- [Data extract]
-=-=-=-=-

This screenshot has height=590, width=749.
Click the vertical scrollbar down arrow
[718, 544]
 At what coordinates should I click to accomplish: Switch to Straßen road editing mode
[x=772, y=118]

-=-=-=-=-

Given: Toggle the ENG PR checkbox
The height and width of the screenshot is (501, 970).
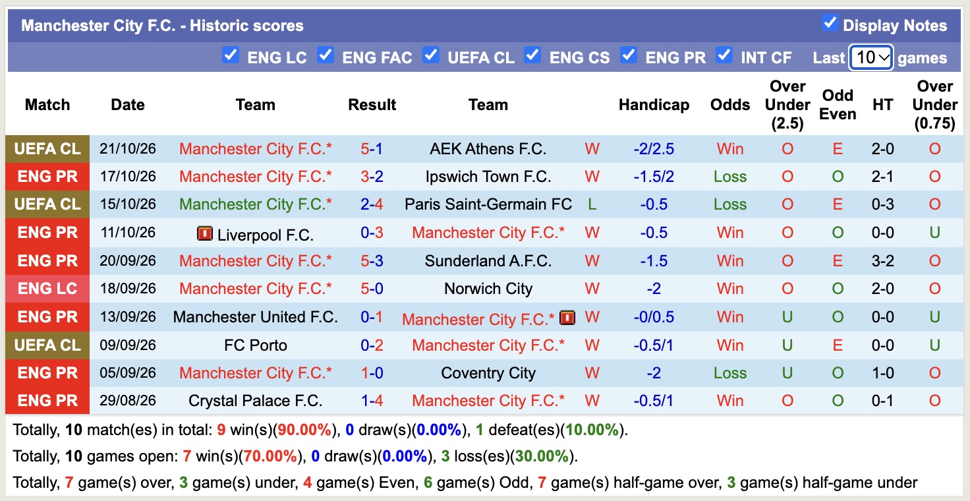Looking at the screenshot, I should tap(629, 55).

-=-=-=-=-

- [Exercise aim] Rescale the stretch from the line containing "At what coordinates" through the line containing "[x=772, y=118]": write out both lines again, the request included, with each coordinate in the answer multiplied by 0.3 and rounded to a whole number (halves round up). Return only those lines.

- [Correct answer]
 At what coordinates should I click to accomplish: Switch to Straßen road editing mode
[x=232, y=35]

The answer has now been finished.